_YOUR GOAL_: Begin at the top of the records below and print each line exactly until the line containing "Task: Toggle Instance" has been printed; any pictures are to be left out.

··· GIVEN DATA

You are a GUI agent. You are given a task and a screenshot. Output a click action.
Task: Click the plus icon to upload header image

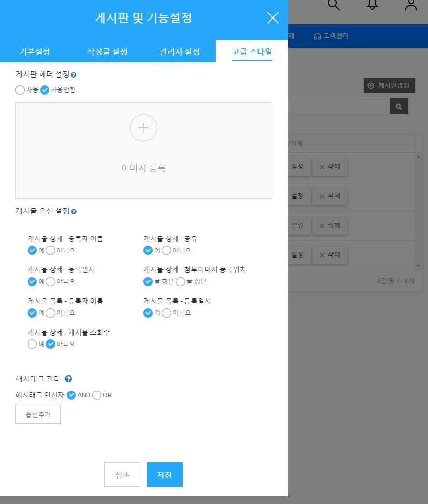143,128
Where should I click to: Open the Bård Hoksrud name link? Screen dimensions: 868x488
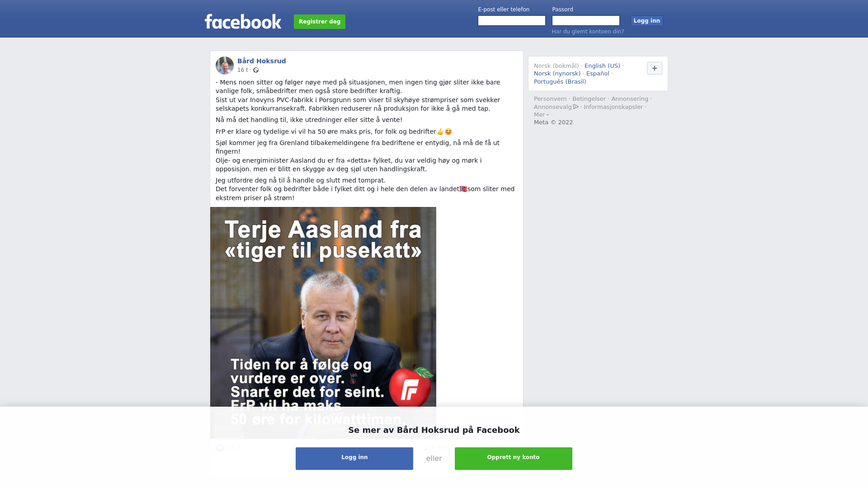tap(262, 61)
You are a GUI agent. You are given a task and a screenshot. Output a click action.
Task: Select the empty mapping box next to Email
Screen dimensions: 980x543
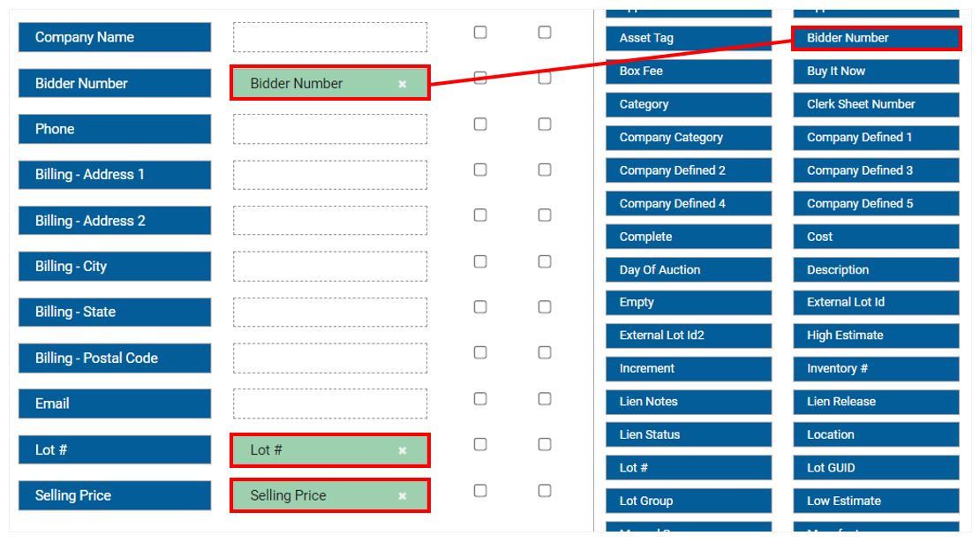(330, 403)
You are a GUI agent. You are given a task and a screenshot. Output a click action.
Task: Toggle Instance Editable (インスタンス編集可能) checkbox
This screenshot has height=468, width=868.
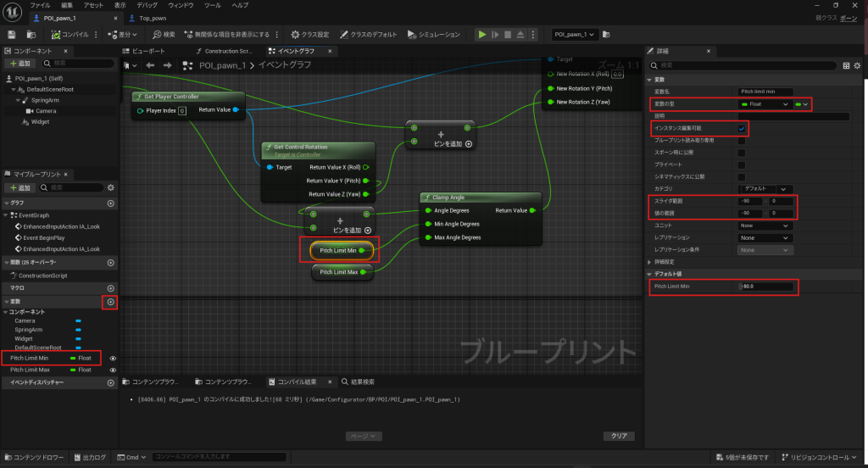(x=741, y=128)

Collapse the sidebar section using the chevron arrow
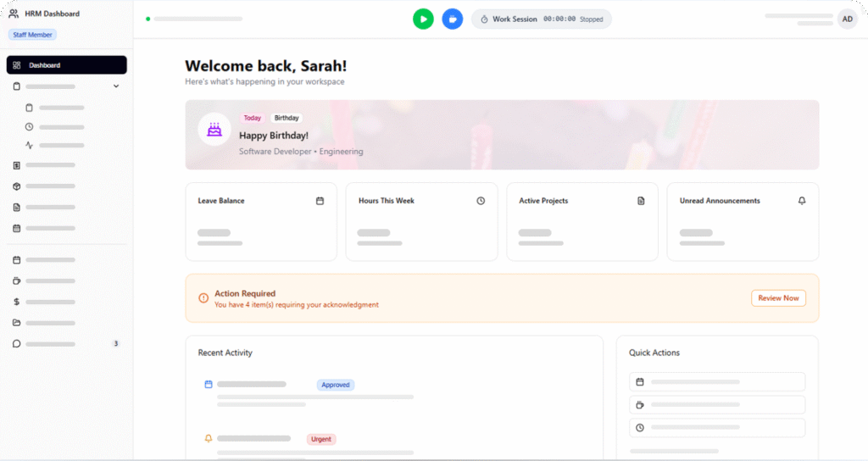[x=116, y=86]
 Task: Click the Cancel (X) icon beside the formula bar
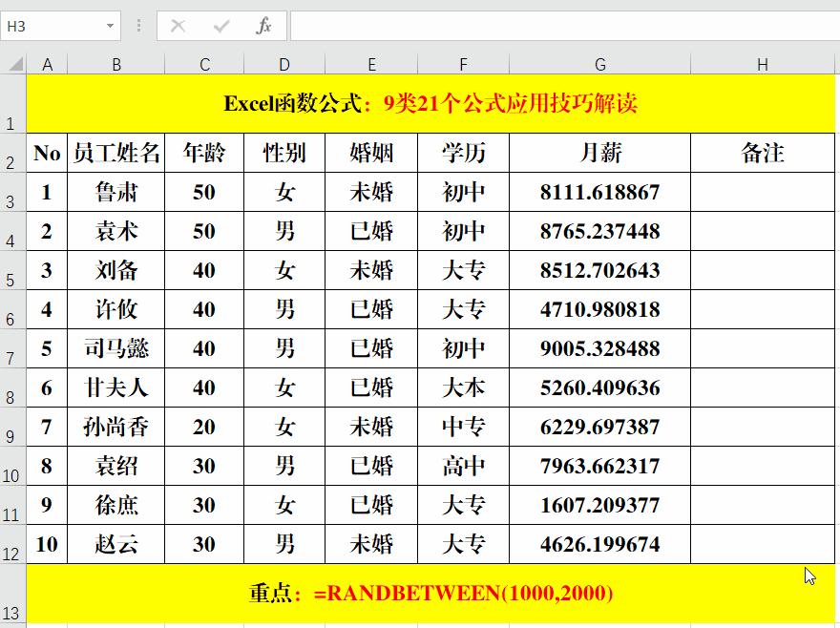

······

_WORKED SOLUTION_:
You are a GUI agent. You are given a task and a screenshot. Output a click action.
Task: Click the plus icon to upload header image

143,128
Where should I click to: Open the Bård Hoksrud name link? Screen dimensions: 868x488
tap(262, 61)
You are a GUI agent. You are given a task and a screenshot. Output a click action.
Task: Select the empty mapping box next to Email
Screen dimensions: 980x543
(330, 403)
You are a GUI agent. You are given a task and a screenshot. Output a click action.
Task: Toggle Instance Editable (インスタンス編集可能) checkbox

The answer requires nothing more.